Freeman’s article argues that the rapid changes in economies transitioning from industrial economies to the information age are reconfiguring labor and capital in ways that transcend international boundaries (169).  In this transition, symbolic-analytic work transforms into low-skilled, highly rationalized assembly-line work.  In this sense, Freeman’s argument begins to trace the stratification of knowledge work into high-skill and low-skill sectors.  This process – known as “critical labor process” by Marxists like Braverman (1974) – sees capital moving toward deskilling labor until only the most skilled laborers remain.
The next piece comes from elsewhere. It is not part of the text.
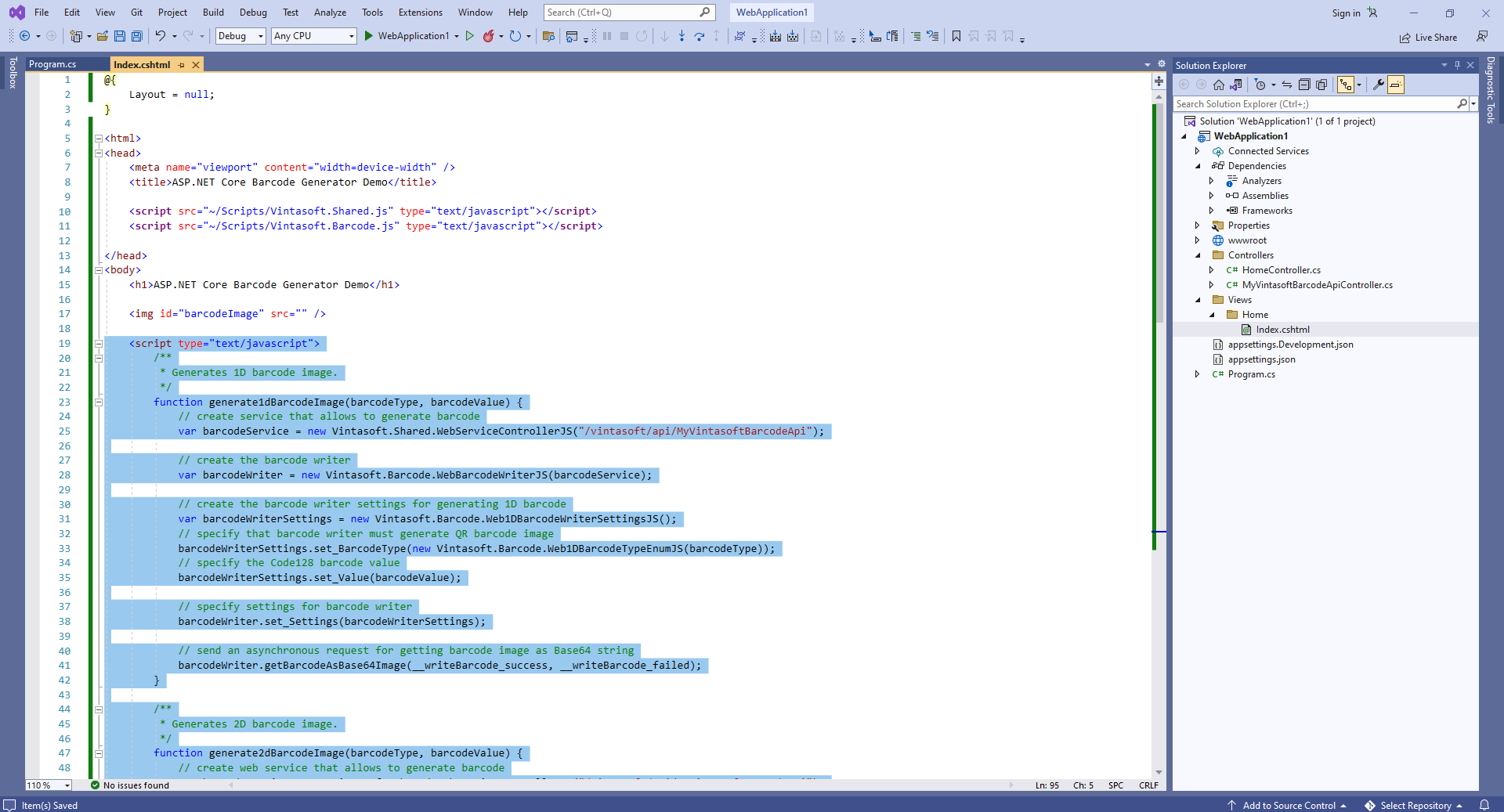Toggle Preview Selected Items in Solution Explorer

pyautogui.click(x=1396, y=85)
As a result of participation in these new TNCs, locals – or ‘natives’ – move between the first and the third world with increasing frequency.  First world artifacts and ideologies move through media, ads, etc., while the realities of daily life are distinctly 3rd world.  These women are – according to Freeman – a new class of proletarianized, feminine subjects that she terms “pink collar.”  Investigating why this new labor force is made of women, the author concludes that despite natural, essentialist explanations for feminine aptitude, the real reason for 100% female employees in Barbados is patriarchic oppression.

Extending her analysis to corporate discipline in the open office, Freeman highlights how the panopticonic qualities of computer monitored productivity is representative of a double-layer of surveillance: both surface level by humans and deep level by computers.  Yet technology alone isn’t to blame.  The social processes that allow for these sorts of technological transformations are implemented by TNCs to enhance productivity and efficiency – technological rationalization or in Marcuse’s words “instrumentality.”
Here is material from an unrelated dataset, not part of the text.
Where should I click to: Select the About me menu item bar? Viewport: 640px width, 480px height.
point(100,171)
Focusing in on dress, Freeman argues that dress in the corporate environment of Barbados is an arena wherein local class-based and international corporate values are contested and consented to (179).  Considering the position of these women, Freeman ends the article by considering whether TNC sites of labor are sites of independence or oppression.  In so doing, the author notes how the Bajan acceptance of fashion and discipline don’t demonstrate a perfect corporate lie but rather emphasizes the complex and contradictory nature of being a woman and a worker in the age of transnational labor.